What is needed:
Every line of the records below that holds the word "Delonghi" belongs in the answer.

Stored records
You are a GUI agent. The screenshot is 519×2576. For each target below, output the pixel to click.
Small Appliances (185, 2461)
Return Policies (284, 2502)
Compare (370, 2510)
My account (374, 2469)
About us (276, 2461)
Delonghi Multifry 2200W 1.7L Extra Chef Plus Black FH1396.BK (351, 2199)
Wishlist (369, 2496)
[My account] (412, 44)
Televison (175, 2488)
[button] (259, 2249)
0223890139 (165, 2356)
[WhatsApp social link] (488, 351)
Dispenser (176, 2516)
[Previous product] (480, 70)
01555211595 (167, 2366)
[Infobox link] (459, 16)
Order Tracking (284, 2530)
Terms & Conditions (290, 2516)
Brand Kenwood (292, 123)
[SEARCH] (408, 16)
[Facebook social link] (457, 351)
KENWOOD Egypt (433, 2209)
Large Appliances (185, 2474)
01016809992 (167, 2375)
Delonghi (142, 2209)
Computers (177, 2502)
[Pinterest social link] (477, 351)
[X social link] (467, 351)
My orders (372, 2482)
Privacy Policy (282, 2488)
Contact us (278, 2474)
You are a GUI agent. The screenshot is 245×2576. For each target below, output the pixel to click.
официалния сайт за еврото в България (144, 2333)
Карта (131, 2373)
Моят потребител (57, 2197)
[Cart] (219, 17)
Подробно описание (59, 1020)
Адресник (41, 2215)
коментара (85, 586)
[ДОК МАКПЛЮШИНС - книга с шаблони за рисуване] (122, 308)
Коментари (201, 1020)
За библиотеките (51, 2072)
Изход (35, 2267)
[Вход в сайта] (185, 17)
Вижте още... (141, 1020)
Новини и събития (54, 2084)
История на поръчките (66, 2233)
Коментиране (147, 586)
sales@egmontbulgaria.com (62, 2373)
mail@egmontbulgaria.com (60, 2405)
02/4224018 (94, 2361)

Response to the exercise:
Delonghi Multifry 2200W 1.7L Extra Chef Plus Black FH1396.BK (351, 2199)
Delonghi (142, 2209)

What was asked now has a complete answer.